Em curto resumo, acredito que para imaginarmos este futuro tenhamos que enfrentar, dentre outros, dois grandes desafios: (i) como sair de uma lógica pensada em termos analógicos para outra baseada em termos digitais e centrada em dados; e (ii) como transformar a linguagem e educação atualmente associadas ao Direito contratual.
E por que estes são desafios? Bem, atualmente não se admite que “coisas” possam contratar, mas no futuro especula-se que a inteligência artificial possa vir a substituir os contratantes. Hoje, por exemplo, já existem softwares que avançam em vários pontos da negociação (reduzindo o custo em departamentos de compras de grandes empresas). Já se tem notícia, até mesmo, do reconhecimento de algum nível de personalidade a robôs (Sophia, na Arábia Saudita). Esta mudança de postura exigirá, por exemplo, que o Direito reavalie as explicações sobre quem tem capacidade jurídica de contratar.

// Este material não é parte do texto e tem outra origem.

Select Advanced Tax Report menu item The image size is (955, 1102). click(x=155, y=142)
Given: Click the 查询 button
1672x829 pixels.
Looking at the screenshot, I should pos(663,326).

Outro exemplo é como os próprios contratos podem, em breve, vir a ser celebrados. Hoje, muitos de nós já aderiram a termos pré-configurados, que ainda são apresentados em termos reconhecíveis como contratos. A mudança da própria linguagem pode alterar isso: contratos autoexecutáveis convertidos em linguagem computacional, verdadeiros programas que serão executados independentemente da necessidade de anuência específica (smart contracts). Isto hoje já é verdade para alguns negócios internacionais envolvendo a compra e venda de commodities, mas também o será para as geladeiras inteligentes que se auto abastecerão. Os futuros contratualistas precisarão, então, lidar com instrumentos contratuais bastante distintos, em linguagem e design, daqueles com os quais estamos acostumados.

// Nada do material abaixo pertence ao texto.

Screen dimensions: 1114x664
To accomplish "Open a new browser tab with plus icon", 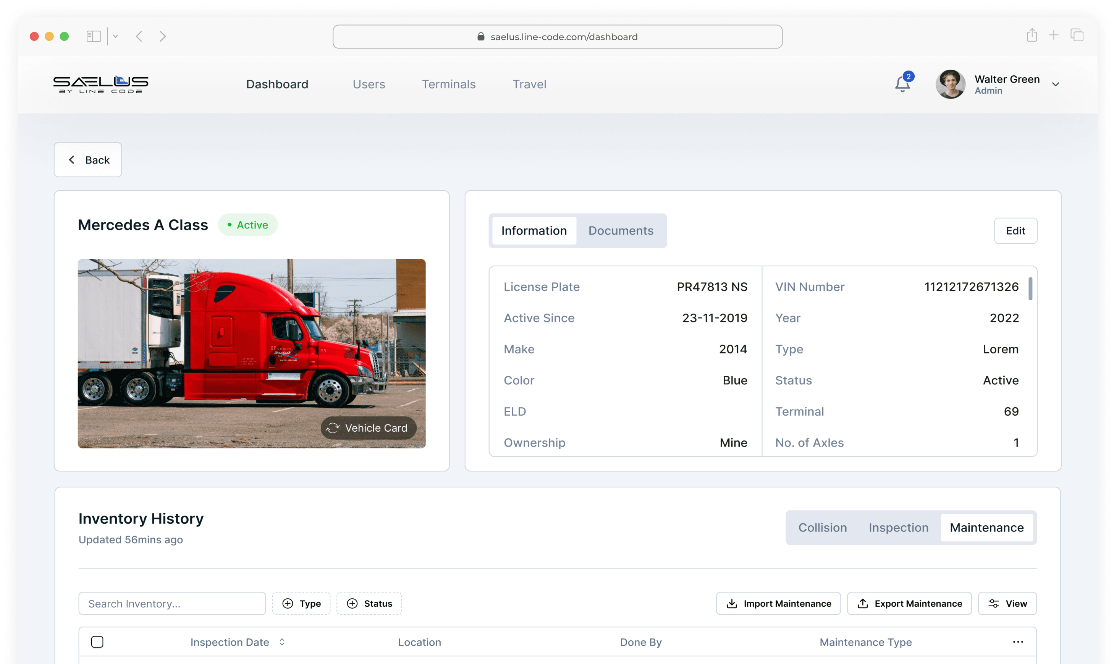I will coord(1054,35).
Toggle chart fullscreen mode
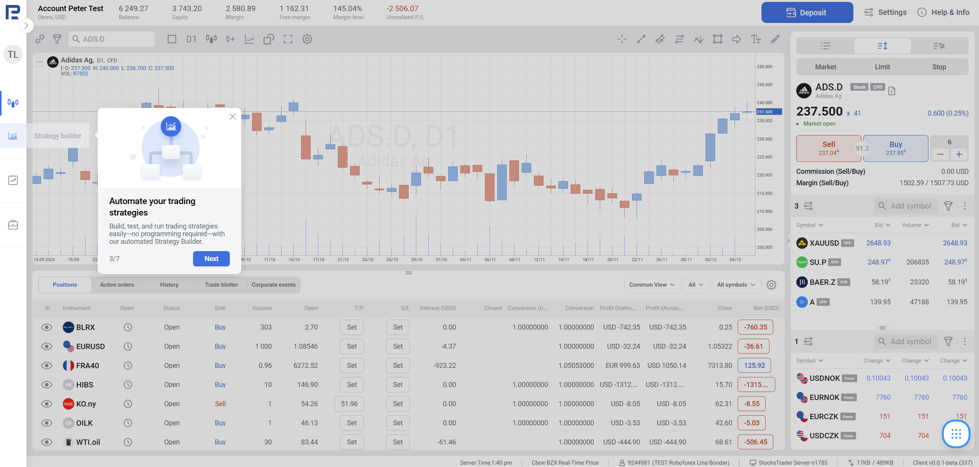 pyautogui.click(x=288, y=39)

Alguns indícios atuais, impostos ou acelerados pela emergência sanitária que o mundo vive, já nos indicam este caminho. Em pouco tempo, todos precisaremos alterar não só a forma como nossas interações acontecem, mas como as perceberemos juridicamente. Não devemos, contudo, confundir o futuro com a tecnologia. Tecnologias e métodos são também objetos de inovação. E o que hoje é inovador, amanhã é comum e depois de amanhã é obsoleto (que o diga o fax). Qual será, então, o futuro do futuro? Fica a provocação.